Task directions: For the listing that follows, give again exactly the lines from the one with "This screenshot has width=1299, height=924." to the one with "1204x1006 pixels.", including both.

Data for processing:

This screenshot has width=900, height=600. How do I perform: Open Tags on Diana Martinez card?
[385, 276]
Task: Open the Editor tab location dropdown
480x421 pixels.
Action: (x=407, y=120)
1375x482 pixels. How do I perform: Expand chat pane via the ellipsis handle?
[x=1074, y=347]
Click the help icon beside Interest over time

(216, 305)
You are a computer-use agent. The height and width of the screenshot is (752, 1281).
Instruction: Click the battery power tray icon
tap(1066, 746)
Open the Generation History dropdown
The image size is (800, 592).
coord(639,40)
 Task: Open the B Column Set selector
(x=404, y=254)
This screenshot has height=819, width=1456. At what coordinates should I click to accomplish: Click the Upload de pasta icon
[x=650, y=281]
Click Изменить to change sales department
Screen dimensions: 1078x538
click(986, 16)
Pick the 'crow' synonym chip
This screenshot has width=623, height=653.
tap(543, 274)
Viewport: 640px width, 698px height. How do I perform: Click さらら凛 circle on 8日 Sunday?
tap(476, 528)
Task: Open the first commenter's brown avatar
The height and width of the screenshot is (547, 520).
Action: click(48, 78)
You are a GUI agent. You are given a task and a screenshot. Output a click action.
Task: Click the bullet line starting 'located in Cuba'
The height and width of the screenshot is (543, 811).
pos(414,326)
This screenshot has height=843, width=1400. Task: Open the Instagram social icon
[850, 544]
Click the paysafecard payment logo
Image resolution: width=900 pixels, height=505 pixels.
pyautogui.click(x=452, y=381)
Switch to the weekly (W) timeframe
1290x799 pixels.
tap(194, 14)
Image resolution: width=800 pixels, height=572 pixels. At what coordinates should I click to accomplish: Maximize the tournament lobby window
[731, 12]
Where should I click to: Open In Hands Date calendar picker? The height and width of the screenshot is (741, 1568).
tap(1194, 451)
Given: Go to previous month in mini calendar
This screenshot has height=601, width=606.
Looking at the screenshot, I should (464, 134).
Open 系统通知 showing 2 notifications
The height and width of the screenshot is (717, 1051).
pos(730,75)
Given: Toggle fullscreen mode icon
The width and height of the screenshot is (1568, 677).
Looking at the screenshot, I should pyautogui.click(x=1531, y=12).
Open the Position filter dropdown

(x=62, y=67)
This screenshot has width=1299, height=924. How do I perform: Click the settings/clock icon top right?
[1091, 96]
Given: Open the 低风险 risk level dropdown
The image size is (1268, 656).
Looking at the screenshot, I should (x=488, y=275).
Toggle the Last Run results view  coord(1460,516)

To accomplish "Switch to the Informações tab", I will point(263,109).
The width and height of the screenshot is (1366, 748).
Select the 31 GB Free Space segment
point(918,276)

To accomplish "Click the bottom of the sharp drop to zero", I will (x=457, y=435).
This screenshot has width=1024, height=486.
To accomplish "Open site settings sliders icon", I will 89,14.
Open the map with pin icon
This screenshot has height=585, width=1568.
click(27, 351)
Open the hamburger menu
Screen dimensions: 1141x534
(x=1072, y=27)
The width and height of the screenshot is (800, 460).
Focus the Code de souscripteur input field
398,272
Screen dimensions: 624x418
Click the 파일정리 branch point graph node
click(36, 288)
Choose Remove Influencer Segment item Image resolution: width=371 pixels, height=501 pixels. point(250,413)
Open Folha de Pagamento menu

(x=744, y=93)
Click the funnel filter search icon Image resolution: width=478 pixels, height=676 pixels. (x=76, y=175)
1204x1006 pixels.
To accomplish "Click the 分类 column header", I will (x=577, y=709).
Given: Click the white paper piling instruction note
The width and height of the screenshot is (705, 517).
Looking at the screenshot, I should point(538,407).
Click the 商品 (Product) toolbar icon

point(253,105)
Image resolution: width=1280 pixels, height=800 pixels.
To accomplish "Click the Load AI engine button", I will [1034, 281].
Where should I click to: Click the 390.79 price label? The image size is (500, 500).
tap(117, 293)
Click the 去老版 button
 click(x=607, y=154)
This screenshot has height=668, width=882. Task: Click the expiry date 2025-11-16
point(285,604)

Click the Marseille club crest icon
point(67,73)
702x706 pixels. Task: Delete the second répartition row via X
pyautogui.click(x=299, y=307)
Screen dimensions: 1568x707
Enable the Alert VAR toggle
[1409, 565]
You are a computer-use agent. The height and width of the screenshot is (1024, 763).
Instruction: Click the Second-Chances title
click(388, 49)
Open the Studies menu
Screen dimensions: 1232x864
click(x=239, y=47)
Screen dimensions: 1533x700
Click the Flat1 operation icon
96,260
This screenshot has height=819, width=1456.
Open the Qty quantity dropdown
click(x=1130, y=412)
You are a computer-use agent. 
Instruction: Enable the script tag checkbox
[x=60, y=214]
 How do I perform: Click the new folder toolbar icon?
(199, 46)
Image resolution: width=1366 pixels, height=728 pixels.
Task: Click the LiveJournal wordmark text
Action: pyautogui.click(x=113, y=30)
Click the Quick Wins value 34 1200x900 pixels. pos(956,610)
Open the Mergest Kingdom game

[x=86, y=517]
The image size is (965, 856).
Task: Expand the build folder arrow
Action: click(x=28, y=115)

Task output:
This screenshot has width=1299, height=924. How do I perform: Click the settings/clock icon top right?
[1091, 96]
Given: Open the 低风险 risk level dropdown
The image size is (1268, 656).
Looking at the screenshot, I should (x=488, y=275).
Toggle the Last Run results view  coord(1460,516)

To accomplish "Switch to the Informações tab", I will point(263,109).
The width and height of the screenshot is (1366, 748).
Select the 31 GB Free Space segment
point(918,276)

To accomplish "Click the bottom of the sharp drop to zero", I will (x=457, y=435).
This screenshot has width=1024, height=486.
To accomplish "Open site settings sliders icon", I will 89,14.
Open the map with pin icon
This screenshot has height=585, width=1568.
click(27, 351)
Open the hamburger menu
Screen dimensions: 1141x534
(x=1072, y=27)
The width and height of the screenshot is (800, 460).
Focus the Code de souscripteur input field
398,272
Screen dimensions: 624x418
Click the 파일정리 branch point graph node
click(36, 288)
Choose Remove Influencer Segment item Image resolution: width=371 pixels, height=501 pixels. point(250,413)
Open Folha de Pagamento menu

(x=744, y=93)
Click the funnel filter search icon Image resolution: width=478 pixels, height=676 pixels. (x=76, y=175)
1204x1006 pixels.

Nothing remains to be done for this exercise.